__TASK ITEM__: All of the entries need to be printed again exactly; pictures are the only thing to omit.

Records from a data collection
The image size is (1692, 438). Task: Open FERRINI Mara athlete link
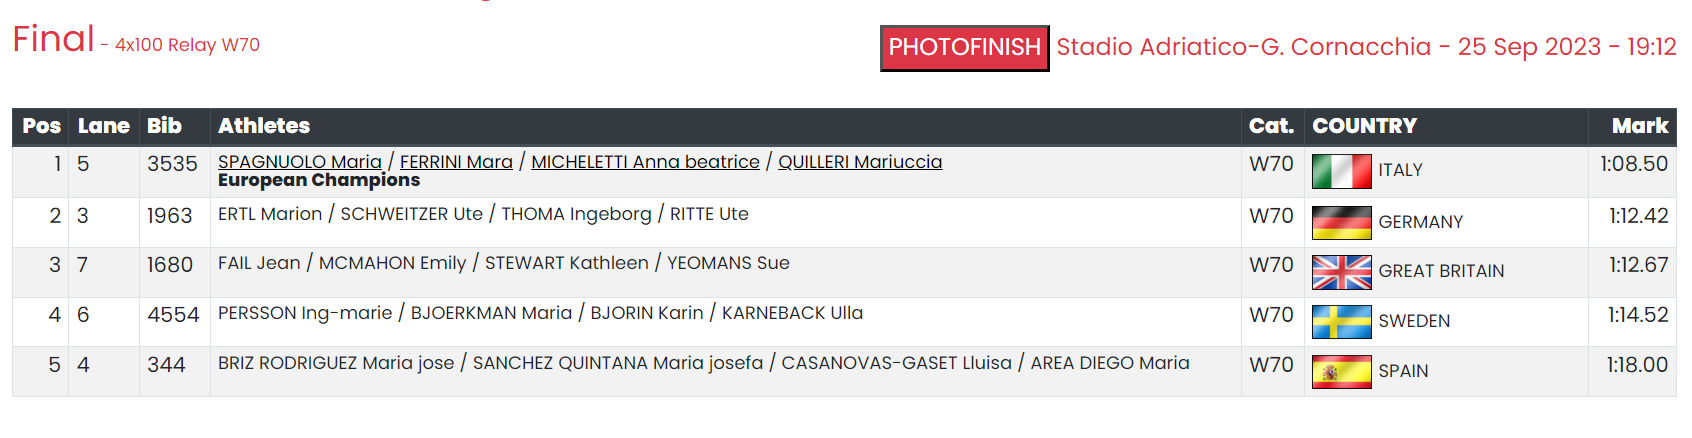456,162
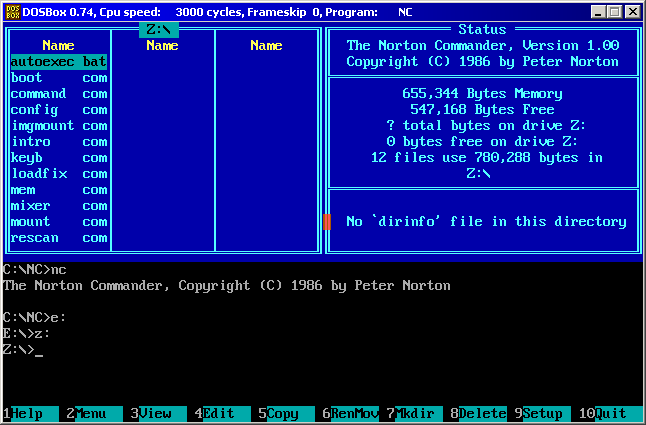Open the 2 Menu function key
Image resolution: width=646 pixels, height=425 pixels.
[x=91, y=413]
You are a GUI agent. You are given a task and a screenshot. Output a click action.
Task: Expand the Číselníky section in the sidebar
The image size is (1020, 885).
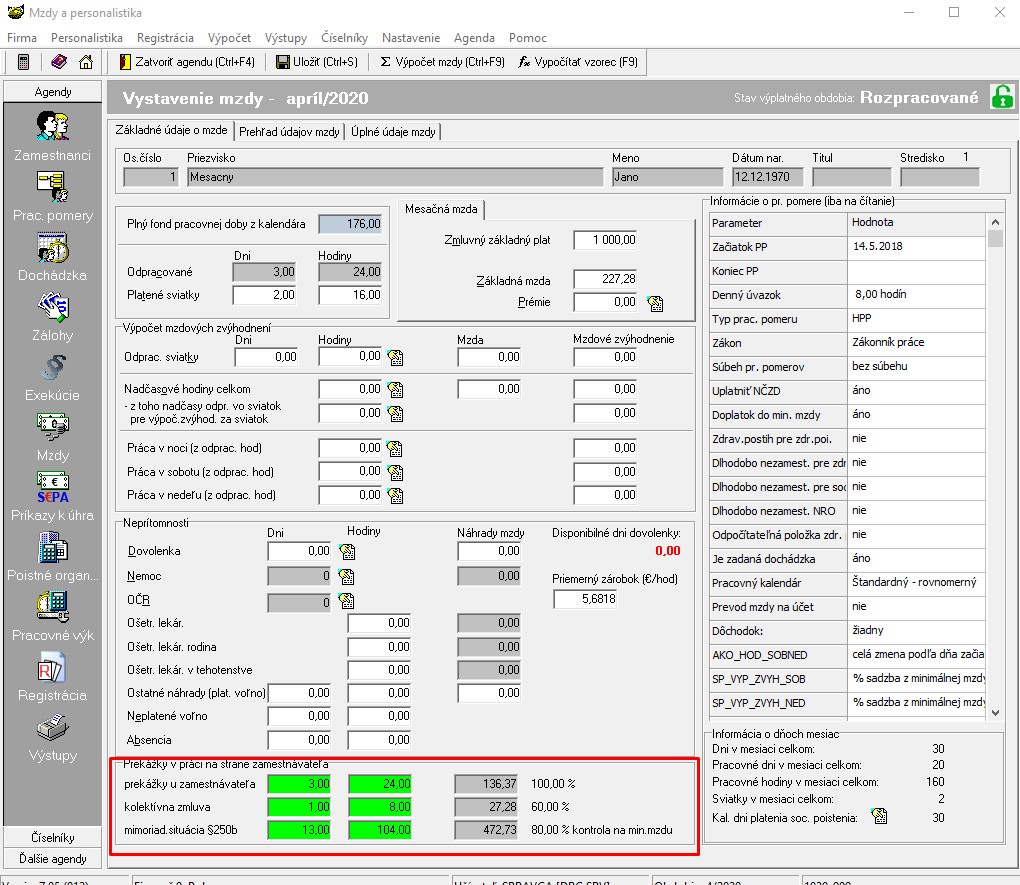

__RESPONSE BELOW__:
The image size is (1692, 438). Task: Open FERRINI Mara athlete link
456,162
Open the 2 Menu function key
Image resolution: width=646 pixels, height=425 pixels.
[x=91, y=413]
You are a GUI agent. You are given a task and a screenshot. Output a click action.
Task: Expand the Číselníky section in the sidebar
The image size is (1020, 885).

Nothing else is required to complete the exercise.